[What to do]:
From the entries below, list each line with "word".

[Data provided]:

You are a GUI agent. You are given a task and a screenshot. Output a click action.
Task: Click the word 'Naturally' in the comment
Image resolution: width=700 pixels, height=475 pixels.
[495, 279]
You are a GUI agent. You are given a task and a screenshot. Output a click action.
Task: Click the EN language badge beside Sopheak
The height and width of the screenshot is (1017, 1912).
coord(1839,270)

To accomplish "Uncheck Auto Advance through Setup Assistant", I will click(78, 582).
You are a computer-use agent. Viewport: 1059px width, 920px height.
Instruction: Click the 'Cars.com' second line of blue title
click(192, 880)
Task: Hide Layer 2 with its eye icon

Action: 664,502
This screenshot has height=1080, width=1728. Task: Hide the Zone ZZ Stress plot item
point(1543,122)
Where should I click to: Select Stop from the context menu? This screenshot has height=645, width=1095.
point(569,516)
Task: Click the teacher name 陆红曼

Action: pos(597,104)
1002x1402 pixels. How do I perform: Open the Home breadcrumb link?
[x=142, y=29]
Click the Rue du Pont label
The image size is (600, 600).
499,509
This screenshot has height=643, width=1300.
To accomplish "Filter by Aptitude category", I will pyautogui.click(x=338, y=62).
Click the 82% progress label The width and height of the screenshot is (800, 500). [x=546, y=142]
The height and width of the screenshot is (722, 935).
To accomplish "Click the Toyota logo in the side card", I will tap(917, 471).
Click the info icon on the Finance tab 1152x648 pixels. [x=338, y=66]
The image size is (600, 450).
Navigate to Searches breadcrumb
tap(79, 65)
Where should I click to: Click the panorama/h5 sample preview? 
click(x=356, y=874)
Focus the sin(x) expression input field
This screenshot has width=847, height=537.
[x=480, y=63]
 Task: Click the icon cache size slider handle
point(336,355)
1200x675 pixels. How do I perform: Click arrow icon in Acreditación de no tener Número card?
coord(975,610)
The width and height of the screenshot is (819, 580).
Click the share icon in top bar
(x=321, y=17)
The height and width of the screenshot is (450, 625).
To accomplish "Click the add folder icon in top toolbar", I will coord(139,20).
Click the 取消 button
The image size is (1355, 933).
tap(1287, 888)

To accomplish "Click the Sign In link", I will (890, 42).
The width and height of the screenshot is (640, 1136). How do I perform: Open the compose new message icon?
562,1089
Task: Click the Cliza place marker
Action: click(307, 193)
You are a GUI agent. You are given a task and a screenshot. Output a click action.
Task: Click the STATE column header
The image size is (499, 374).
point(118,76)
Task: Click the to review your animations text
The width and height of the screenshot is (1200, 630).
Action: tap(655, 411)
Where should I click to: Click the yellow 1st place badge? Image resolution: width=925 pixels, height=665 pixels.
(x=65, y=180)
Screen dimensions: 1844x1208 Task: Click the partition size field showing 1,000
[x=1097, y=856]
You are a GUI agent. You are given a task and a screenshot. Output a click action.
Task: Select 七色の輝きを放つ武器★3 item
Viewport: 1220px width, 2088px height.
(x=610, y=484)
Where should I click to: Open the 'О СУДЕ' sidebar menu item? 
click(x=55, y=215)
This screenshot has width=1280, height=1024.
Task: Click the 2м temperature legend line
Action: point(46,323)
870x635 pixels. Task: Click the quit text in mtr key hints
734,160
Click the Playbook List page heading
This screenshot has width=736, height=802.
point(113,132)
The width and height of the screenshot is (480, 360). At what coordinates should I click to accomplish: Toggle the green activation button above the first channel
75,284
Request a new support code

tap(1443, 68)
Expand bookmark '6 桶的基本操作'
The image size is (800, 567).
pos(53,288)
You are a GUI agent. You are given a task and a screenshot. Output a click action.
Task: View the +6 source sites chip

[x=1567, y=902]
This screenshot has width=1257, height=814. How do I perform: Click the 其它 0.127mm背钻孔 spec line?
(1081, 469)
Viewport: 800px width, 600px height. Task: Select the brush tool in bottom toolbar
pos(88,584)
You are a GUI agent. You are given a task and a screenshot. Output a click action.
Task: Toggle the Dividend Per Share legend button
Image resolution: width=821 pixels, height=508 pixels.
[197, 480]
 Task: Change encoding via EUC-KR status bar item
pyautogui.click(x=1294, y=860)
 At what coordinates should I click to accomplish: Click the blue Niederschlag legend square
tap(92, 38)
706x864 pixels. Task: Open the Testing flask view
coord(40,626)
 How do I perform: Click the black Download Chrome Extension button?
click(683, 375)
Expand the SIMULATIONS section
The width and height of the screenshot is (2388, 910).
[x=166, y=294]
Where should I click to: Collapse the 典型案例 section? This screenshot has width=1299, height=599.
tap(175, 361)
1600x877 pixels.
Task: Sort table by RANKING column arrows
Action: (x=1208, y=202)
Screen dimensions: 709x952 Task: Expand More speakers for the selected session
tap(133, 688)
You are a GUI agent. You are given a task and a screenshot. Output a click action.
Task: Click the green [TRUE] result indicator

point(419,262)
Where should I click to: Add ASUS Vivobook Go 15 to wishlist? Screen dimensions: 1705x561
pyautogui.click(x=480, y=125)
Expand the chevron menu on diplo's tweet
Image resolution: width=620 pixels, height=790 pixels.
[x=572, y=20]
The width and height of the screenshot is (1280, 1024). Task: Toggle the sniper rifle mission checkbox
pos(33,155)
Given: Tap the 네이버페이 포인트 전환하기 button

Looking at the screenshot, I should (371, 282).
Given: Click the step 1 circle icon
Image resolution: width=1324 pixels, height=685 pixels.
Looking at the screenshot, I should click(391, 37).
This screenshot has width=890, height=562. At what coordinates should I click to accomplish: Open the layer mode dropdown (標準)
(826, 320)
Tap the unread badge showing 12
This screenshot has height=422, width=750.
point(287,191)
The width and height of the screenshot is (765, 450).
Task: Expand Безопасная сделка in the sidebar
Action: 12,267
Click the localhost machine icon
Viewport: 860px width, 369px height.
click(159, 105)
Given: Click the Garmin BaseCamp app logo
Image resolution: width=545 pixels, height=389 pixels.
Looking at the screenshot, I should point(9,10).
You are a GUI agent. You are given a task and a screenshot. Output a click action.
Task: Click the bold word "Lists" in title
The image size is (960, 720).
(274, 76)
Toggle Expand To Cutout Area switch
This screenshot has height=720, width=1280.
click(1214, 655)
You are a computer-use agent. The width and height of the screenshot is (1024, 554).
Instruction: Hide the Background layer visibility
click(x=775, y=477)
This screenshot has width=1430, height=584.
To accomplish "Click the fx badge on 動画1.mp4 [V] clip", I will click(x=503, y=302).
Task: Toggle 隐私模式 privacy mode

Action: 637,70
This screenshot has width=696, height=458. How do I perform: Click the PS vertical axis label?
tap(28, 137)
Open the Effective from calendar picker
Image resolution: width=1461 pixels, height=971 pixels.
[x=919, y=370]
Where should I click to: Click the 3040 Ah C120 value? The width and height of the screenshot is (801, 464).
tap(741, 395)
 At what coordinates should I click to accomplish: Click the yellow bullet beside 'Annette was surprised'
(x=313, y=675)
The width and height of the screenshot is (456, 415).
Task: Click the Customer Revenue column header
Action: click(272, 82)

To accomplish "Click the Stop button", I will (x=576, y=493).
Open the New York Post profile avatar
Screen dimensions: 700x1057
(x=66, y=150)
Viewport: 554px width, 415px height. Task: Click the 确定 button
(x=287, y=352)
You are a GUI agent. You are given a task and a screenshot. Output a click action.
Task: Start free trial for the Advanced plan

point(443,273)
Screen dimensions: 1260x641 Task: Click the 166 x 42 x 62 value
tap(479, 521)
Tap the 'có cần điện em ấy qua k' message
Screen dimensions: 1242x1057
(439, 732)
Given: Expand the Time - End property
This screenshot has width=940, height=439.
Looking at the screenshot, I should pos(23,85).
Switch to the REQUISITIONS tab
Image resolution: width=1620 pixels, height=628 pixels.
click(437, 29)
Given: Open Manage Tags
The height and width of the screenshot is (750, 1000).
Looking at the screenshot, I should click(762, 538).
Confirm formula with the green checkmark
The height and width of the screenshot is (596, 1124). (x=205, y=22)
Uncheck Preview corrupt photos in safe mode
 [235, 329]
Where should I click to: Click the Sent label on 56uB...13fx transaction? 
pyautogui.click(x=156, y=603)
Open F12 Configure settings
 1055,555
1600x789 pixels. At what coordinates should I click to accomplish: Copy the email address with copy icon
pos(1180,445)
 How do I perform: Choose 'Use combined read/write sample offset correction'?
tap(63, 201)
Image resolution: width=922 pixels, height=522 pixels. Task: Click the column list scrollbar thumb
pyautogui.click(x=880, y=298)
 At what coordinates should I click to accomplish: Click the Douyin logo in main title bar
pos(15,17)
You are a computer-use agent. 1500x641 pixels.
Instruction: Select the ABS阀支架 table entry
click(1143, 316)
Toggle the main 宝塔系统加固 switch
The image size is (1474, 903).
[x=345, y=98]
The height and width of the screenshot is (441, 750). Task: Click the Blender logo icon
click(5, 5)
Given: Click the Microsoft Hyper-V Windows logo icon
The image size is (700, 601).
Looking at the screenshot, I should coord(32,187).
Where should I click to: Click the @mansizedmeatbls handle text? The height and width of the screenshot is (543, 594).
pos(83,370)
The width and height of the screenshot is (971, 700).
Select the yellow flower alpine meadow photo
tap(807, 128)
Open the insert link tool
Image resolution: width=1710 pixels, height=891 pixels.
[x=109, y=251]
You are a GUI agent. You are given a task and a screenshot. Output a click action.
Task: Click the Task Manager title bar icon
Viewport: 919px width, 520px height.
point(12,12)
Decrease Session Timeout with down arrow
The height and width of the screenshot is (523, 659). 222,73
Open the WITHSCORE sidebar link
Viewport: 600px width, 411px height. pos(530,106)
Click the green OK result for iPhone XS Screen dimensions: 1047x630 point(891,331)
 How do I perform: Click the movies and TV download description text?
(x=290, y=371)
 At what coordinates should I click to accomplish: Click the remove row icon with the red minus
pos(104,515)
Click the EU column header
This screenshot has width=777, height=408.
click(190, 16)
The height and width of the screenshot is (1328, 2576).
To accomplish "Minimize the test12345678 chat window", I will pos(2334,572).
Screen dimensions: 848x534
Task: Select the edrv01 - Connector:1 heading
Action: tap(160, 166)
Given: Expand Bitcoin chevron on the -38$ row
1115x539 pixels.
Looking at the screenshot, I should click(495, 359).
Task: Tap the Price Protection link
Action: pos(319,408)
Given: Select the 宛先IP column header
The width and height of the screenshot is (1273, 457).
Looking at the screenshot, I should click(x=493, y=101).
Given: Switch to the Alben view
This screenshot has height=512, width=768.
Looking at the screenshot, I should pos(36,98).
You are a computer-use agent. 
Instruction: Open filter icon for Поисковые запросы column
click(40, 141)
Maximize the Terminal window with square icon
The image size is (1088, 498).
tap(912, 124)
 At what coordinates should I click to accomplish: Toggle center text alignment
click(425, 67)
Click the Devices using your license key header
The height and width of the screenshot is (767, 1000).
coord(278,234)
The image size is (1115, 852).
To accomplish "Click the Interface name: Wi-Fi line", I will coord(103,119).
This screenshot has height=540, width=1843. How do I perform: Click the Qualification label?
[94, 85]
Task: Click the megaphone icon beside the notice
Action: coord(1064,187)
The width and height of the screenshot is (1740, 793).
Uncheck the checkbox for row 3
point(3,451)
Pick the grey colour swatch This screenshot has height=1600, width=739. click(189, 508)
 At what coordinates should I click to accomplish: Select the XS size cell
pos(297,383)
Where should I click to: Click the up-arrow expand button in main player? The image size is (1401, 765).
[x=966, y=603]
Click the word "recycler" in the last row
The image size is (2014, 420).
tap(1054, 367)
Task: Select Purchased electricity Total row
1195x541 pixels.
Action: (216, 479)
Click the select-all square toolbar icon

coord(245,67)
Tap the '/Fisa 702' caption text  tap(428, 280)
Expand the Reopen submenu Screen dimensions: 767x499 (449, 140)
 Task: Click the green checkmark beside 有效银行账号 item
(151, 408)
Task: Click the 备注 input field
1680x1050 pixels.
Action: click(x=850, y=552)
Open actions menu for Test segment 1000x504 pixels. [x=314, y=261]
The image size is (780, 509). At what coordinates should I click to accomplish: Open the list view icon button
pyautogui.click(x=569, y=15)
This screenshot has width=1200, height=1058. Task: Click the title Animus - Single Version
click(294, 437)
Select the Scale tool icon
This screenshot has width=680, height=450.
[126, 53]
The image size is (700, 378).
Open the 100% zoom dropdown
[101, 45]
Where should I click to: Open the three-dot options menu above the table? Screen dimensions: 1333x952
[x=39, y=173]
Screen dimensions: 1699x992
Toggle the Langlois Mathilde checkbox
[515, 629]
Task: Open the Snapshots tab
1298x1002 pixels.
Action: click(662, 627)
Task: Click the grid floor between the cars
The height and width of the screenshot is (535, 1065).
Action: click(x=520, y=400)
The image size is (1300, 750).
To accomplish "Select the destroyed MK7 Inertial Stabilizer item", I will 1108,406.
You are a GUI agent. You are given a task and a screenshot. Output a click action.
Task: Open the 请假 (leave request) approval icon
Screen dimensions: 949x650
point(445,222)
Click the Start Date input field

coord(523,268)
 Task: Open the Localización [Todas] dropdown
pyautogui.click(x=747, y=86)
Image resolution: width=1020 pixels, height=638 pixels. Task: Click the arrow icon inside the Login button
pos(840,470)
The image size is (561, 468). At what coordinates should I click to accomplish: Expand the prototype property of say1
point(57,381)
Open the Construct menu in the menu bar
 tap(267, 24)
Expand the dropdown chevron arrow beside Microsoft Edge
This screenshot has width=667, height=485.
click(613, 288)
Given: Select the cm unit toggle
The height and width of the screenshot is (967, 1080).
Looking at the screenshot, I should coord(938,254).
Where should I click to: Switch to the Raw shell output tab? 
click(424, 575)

[Exercise output]:
Task: Click the word 'Naturally' in the comment
Task: Click the bold word "Lists" in title
Click the word "recycler" in the last row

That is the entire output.